First up, there are public school districts. They’re not allowed to miss their June 30 budget deadline and often must pass budgets without knowledge of exactly what they’ll be receiving in state and federal funding.
With talks in Harrisburg now dragging into their fourth week past the deadline, those school districts are feeling some pressure.
“Cash reserves vary from district to district and may be earmarked for capital expenses like new school buildings, rather than operating expenses like staff salaries and utilities,” Spotlight PA noted in its July 18 article.
A Delaware County school director interviewed for that article said she’s been bombarded with questions about what the impasse means for various programs.
She has no answers. “It does undermine public confidence when I have to sit up there and say, ‘Not sure about this, not sure about this, not sure about this,'” she told Spotlight PA.
But that’s on lawmakers, not her — or on any other school directors in Lancaster County or across the state who are being put in a bind.
Meanwhile, a spokesperson for the state Department of Education told Spotlight PA that payments for adult basic education and the Early Intervention, Pre-K Counts and Head Start programs were set to cease this past Monday. And by July 31, the department will start missing payments for special education and community colleges. If the impasse continues into August, the situation gets even worse for education funding.
Some uncertainty hovers over the Pennsylvania State System of Higher Education as well — the system is increasing tuition for 10 state universities, but it could scale back the tuition hike or eliminate it completely if the state follows through with an extra $40 million in funding.
But those universities can’t wait around for Harrisburg to finalize the budget. Tuition bills incorporating the increase are being sent out. If it turns out that overpayments are made, those funds will likely be credited toward future tuition bills.
That’s not ideal for students and families on tight budgets. And, again, it’s due to lawmakers’ inability to meet a deadline.
Those elected officials have said in various interviews that the budgeting process is “tedious work” that is “not easy” and involves “very deep philosophical differences.”

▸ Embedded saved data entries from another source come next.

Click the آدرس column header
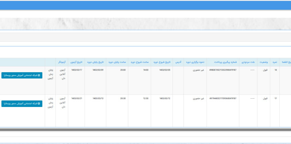291x144 pixels. 178,62
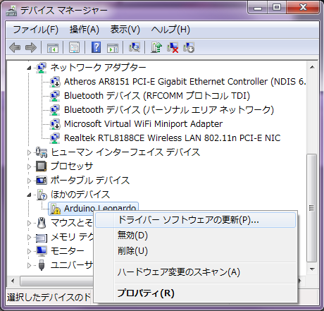This screenshot has height=311, width=324.
Task: Click the Update driver software toolbar icon
Action: [156, 47]
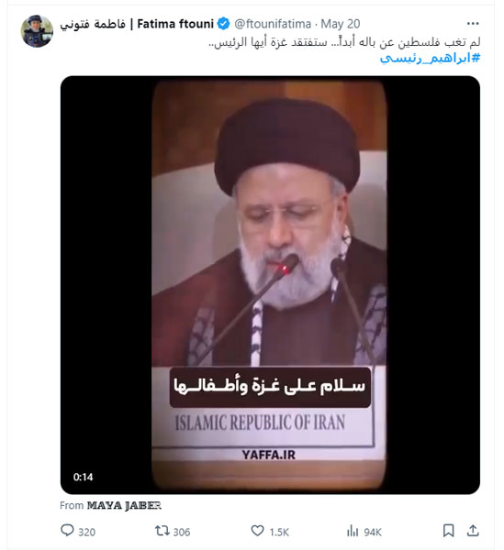Click the 320 replies count

click(86, 532)
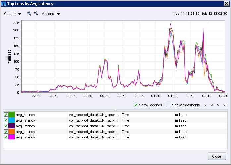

As a June 27 Spotlight PA article explains, “There are two major parts of the budget. One is a spending plan that provides a blueprint for the commonwealth’s financial outlays and revenue collections for the fiscal year. The other consists of one or more code bills, pieces of legislation that specify how money is spent, and can include dozens of policy tweaks.”
Within this framework, Republicans and Democrats are haggling intensely over education funding, absorbing new Medicaid costs, mass transit, the regulation and taxing of skill games, the potential legalization of recreational marijuana and how to balance spending and revenues to stave off future tax hikes.
It’s complicated, for sure.
But if you know something is going to be complex and fraught with disagreement, start talks earlier.
Instead, lawmakers are again giving themselves the luxury of blowing past a deadline they were obligated to meet.
But the luxury of extra time will not be granted to the public discourse once a closed-door deal on the budget is reached. An agreement will be announced, both parties will claim victory and the thick legislation will move swiftly through both chambers en route to the governor’s desk for a signature.
Then the procrastinators will pat themselves on the back and likely get a summer vacation. They’ll believe it was well-earned. Whether we agree is something we as voters get to decide in the next election.
The Pennsylvania budget should be completed on time, in the daylight and with maximum opportunity for public feedback.
That’s a far cry from where we are right now, but we don’t think it’s asking a lot.